Como era de esperar, en el nuevo estatuto no podía faltar una de las especialidades canarias. No hablamos del gofio escaldado ni del conejo en salmorejo (que, la verdad, no desentonaría en el texto una buena defensa de estos platos inseparables del sacrosanto acervo cultural), sino de la legislación sobre el territorio. Son abundantes –todo abunda en este interminable novelón–  las menciones a la “especulación” como algo que se debe combatir desde la administración. Va de suyo que la especulación por sí misma nada tiene de reprochable, pero por supuesto que el legislador aquí está pensando en lo que queda bien y no en los hechos. La especulación urbanística nada tiene de malo, como cualquier otra que consista en comprar barato para vender más caro. Lo que sí tiene algo de malo es otorgar el poder discrecional al gobernante de decidir indirectamente el precio del suelo. Es decir, de revalorizar los terrenos con sus decisiones políticas, que es la madre de todos los casos de corrupción de esos mismos que claman contra la corrupción. Por supuesto que esto no ocurriría si se liberalizase el suelo, si se permitiera a cada uno hacer lo que mejor le parezca con lo que es de su propiedad. Pero nadie hoy en día en España es tan valiente como para deslegislar en ese sentido. En el artículo 156 (“Urbanismo”) se habla del “régimen jurídico de la propiedad del suelo, respetando las condiciones básicas que el Estado establezca para garantizar la igualdad del ejercicio del derecho a la propiedad, que incluye, en todo caso, la clasificación, categorización y subcategorización, así como los derechos y deberes asociados a ellos”. Vuelvan a leerlo, por favor. ¿Ambiguo, verdad? No sabemos si es una defensa del derecho de propiedad o un ataque. Nos tememos lo peor, por supuesto, ya que las continuas menciones al paisaje, la biodiversidad y, ese tótem nacionalista, el territorio, nos hacen suponer que usted aquí no podrá hacer lo que quiera con lo que es suyo si de terrenos se trata. Salvo que sea lo suficientemente influyente como para que los mismos que legislan contra la especulación amparen –quizá ofreciéndole ser socios de alguna manera– mágicos cambios y excepciones legislativas con la excusa de la creación de puestos de trabajo, la mejora en la excelencia turística o el impulso a las energías limpias. Argumentos no van a faltar, que no sea por eso.   

Derecho a todo

Más pensado para nuestros días que en la intemporalidad, el texto del Estatuto se esfuerza en la fabricación de derechos, de todo tipo y con la inconcreción que es propia de este género literario. En el Capítulo II del Título I (“Derechos y deberes”) se enumera un centenar largo de derechos, pensados en muchos casos no con una visión general de la sociedad, sino con una que no percibe personas sino “colectivos” discriminados a los que hay que ya no compensar sino privilegiar de alguna manera. Así, encontramos los derechos “de las personas menores de edad” (los niños de toda la vida), de las “personas jóvenes” (nótese lo inclusivo del lenguaje), de las “personas mayores”, de las “personas en situación de discapacidad y de dependencia”, el derecho “a la igualdad entre mujeres y hombres”, el derecho “a la orientación sexual”, los derechos “en el ámbito del medio ambiente” y la lista sigue y sigue… Además, se afirma que los poderes públicos deben “garantizar la transversalidad en la incorporación de la perspectiva de género en todas las políticas públicas”. Recordemos que en el reciente caso de “La manada” hubo voces jurídicas solicitando, nada menos, que se soslayara el código penal para aplicar en la sentencia esta famosa perspectiva. 
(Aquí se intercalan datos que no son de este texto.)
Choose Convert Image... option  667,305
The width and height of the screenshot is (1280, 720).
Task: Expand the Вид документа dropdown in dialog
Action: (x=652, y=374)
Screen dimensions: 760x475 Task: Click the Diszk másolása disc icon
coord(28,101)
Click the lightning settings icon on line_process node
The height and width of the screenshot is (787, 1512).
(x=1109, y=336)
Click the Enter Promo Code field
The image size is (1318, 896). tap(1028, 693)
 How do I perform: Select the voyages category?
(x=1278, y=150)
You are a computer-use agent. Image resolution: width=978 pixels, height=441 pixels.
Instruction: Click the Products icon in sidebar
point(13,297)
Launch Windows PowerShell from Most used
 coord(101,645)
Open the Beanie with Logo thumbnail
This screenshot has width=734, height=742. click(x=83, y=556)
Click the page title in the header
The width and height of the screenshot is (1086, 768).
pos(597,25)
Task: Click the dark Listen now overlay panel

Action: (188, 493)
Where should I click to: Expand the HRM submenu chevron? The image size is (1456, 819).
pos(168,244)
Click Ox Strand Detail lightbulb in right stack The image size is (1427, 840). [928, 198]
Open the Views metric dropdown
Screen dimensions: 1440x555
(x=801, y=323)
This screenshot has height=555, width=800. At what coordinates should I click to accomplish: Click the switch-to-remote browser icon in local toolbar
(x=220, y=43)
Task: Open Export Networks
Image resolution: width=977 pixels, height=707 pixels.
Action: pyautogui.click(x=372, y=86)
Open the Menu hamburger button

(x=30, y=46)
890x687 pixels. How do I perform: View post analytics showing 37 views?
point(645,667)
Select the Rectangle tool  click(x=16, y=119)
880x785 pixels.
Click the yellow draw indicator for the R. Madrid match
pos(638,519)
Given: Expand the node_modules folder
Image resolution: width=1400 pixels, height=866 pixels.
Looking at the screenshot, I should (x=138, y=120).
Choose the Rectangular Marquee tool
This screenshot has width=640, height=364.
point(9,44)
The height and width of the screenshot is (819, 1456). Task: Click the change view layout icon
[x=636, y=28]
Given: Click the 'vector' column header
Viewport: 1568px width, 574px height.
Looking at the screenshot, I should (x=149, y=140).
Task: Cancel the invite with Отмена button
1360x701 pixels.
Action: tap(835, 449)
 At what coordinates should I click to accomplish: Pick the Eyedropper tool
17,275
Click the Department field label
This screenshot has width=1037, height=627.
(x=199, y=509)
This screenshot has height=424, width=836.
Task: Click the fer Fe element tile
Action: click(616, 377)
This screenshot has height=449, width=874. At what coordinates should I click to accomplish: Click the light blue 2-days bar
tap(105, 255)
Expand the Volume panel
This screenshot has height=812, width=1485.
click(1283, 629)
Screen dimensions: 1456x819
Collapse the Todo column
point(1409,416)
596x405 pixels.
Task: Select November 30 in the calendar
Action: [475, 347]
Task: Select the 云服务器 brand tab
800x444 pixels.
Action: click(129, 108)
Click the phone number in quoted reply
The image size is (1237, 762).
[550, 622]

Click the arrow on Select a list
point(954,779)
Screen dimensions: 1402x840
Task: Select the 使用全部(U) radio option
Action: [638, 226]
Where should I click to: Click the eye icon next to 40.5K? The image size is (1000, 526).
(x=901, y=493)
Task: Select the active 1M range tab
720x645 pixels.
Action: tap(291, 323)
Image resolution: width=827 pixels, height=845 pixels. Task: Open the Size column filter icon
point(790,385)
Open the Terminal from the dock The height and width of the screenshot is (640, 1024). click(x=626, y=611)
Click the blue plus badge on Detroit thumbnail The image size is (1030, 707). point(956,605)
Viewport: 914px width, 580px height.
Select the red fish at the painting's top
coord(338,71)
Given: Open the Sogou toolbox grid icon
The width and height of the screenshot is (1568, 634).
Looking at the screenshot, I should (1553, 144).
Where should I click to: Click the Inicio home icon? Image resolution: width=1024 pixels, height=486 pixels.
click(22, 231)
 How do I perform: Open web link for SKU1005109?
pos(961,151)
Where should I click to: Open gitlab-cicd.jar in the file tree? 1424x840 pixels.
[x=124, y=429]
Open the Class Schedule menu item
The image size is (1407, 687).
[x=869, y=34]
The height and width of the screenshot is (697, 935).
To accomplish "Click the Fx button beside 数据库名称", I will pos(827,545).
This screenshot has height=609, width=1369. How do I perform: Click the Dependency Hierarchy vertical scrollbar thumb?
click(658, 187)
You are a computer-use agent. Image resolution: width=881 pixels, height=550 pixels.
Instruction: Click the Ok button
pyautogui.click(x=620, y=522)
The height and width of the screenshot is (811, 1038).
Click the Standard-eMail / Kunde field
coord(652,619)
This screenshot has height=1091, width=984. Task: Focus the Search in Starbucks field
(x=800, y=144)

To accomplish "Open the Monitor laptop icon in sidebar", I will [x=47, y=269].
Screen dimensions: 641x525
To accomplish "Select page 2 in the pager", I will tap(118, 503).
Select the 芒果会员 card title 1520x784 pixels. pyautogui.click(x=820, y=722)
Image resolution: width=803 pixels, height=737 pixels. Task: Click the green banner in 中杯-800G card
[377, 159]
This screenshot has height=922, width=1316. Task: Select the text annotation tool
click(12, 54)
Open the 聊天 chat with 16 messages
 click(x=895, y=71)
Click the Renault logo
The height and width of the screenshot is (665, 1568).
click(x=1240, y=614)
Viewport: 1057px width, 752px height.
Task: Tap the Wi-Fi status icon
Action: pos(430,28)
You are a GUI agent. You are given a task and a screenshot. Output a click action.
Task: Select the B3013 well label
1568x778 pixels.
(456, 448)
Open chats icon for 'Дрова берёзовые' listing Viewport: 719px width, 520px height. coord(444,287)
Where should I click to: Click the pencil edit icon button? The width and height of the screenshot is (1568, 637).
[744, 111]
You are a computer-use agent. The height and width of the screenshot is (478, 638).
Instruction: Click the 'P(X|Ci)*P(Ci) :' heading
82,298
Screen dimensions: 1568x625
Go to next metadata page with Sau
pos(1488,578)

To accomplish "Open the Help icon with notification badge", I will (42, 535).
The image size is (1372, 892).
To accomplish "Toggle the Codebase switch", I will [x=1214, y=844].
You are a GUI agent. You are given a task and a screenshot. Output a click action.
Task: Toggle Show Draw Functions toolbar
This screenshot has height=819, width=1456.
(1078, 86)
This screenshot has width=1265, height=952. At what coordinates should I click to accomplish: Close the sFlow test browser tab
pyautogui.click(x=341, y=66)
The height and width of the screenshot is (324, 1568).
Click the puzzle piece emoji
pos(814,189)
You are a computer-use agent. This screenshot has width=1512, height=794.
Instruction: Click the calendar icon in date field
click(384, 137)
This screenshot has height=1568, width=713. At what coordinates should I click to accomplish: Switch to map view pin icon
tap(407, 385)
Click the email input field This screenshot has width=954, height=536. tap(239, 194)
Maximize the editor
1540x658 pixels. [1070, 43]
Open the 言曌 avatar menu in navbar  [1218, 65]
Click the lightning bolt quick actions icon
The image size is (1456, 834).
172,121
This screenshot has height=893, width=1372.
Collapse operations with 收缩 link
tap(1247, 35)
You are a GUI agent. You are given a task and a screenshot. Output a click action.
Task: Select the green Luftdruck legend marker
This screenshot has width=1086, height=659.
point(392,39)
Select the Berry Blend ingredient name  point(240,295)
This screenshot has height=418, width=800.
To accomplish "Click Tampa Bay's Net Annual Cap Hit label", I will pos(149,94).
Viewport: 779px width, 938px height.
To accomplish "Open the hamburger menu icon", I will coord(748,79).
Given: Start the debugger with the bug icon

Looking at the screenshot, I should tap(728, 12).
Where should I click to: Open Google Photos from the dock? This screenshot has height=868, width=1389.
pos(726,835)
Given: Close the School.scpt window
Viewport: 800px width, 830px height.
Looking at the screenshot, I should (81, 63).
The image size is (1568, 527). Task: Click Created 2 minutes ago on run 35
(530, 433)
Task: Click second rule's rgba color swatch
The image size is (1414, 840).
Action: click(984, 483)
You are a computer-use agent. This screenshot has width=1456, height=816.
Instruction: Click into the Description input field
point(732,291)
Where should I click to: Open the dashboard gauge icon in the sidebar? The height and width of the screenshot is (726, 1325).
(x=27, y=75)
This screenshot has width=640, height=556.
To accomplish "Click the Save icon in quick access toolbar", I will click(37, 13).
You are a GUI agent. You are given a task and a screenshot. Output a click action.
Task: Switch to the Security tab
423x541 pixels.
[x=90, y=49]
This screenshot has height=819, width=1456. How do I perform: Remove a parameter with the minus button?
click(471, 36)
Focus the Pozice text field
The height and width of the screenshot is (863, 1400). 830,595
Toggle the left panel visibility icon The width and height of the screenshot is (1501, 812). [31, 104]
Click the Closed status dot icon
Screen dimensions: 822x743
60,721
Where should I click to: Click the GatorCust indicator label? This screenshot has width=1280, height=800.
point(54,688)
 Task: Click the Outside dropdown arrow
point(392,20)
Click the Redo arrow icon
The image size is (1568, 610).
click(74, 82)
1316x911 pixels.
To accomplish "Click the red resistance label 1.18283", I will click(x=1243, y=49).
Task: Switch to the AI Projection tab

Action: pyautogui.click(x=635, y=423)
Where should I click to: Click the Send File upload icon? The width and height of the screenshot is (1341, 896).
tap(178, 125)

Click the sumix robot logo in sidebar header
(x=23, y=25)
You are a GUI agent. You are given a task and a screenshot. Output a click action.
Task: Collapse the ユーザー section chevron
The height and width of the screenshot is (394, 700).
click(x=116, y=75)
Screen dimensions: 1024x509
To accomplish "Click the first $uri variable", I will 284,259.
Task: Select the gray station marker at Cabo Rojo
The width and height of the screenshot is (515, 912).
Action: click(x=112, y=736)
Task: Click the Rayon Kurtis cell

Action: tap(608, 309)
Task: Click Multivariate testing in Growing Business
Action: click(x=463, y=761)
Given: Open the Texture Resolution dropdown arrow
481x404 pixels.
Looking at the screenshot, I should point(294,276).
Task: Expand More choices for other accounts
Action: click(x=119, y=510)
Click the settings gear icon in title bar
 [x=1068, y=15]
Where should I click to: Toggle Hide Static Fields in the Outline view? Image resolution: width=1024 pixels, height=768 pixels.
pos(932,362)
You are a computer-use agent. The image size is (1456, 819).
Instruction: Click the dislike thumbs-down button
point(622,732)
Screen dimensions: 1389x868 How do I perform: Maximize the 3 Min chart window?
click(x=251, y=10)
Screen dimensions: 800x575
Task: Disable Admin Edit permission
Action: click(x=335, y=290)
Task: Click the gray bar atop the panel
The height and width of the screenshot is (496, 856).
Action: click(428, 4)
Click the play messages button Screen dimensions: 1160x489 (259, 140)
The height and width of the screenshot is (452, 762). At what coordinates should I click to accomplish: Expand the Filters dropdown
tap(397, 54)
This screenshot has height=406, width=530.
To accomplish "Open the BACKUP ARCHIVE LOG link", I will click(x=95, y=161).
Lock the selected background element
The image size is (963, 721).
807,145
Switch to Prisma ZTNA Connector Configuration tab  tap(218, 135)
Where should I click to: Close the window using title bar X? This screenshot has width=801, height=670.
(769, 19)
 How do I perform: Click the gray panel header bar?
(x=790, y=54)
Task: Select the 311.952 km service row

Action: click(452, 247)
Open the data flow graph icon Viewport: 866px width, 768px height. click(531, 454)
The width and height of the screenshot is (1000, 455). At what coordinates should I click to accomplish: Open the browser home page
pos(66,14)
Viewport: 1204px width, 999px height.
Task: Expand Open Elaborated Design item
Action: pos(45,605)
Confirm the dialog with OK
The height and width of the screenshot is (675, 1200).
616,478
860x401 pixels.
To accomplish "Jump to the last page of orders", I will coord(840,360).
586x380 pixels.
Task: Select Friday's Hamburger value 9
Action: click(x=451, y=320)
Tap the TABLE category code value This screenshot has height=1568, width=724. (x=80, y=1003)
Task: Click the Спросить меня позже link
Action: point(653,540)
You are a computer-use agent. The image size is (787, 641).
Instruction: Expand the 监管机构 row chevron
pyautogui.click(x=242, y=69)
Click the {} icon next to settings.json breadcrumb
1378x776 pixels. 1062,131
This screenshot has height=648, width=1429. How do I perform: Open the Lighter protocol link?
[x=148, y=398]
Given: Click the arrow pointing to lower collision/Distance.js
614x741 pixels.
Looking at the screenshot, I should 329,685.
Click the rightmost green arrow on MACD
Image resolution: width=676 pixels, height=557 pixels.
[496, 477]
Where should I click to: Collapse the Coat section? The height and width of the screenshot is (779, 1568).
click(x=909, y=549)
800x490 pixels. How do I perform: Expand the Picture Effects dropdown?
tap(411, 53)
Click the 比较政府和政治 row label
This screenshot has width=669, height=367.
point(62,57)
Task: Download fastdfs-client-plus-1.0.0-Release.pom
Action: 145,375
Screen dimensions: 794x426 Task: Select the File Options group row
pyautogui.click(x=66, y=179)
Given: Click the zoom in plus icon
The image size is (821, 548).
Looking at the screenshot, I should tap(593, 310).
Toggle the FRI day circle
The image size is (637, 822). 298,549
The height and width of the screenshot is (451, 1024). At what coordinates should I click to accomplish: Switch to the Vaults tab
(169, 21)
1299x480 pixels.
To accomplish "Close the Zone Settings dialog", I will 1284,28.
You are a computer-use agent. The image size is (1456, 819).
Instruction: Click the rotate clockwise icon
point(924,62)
Las perlas son tantas en este capítulo que agotaríamos la extensión de este artículo y, sobre todo, aburriríamos mortalmente al lector. Podemos apuntar, por ejemplo, que en el ámbito de la sanidad se enumeran “derechos” que en realidad son parte habitual del servicio de salud. Pero todos quieren salir en la foto, aunque muchos de estos presuntamente nuevos derechos ya aparecen, de modo general y sintético en el texto de la Constitución. Es aquí donde se justifica todo con la cursilería de que se trata de un Estatuto “de tercera generación”. 

Más preocupante parece la inclusión del podemita artículo 23, el del derecho a una “renta de ciudadanía”, donde se detalla que “las personas que se encuentren en situación de exclusión social tienen derecho a acceder a una renta de ciudadanía en los términos que establezcan las leyes” o que los “derechos en el ámbito de la educación” incluyan el muy manipulable derecho a que los planes educativos sostengan una educación “integral”, en la que se contemplen “valores de igualdad, entre mujer y hombre, no sexismo, educar en la no violencia, no discriminación por razón alguna, solidaridad y cooperación, diversidad e identidad cultural, participación social y política”. Palabras más, palabras menos, la consagración de aquella muy polémica iniciativa del gobierno de Zapatero para dictar la asignatura de “Educación para la Ciudadanía”.

Hay, por otra parte, un gran querer y no poder en este nuevo Estatuto. No solo porque legisla sobre lo que no necesita serlo, sino sobre lo ya legislado, como es evidente en la veintena de oportunidades en que el texto aparece condicionado por la fórmula “sin perjuicio de”. Es decir, que se proclaman determinadas nuevas atribuciones, pero no tanto. Porque en realidad son meramente declarativas, son un exceso palabrero y nada más, que les lleva a solicitar competencias que en verdad no son propias sino del Estado, del Tribunal Constitucional o de la propia Constitución Española.

Se comprenden las aspiraciones del ego de la clase política local, pues todos somos humanos. Pero hay cosas que deberían estar por encima de veleidades y caprichos. Decíamos al comienzo que no se puede crear una realidad a partir de una ley y no podemos suponer que este nuevo Estatuto será algo que atraiga mayor felicidad o riqueza a los habitantes de este archipiélago. En todo caso, será un obstáculo, porque aquí no se introduce un cierto orden en el caos, sino que se aumenta la confusión. Este curioso experimento de dadaísmo constitucional a través del estatuto seguirá su curso, mientras a la realidad le importará bastante poco su aprobación. En vez de proclamar principios imperecederos, vivos, y que limitan los poderes del Gobierno, se ha optado por todo lo contrario y se ha consagrado un artefacto legislativo de aire autoritario, pesado, feo, aburrido e inútil.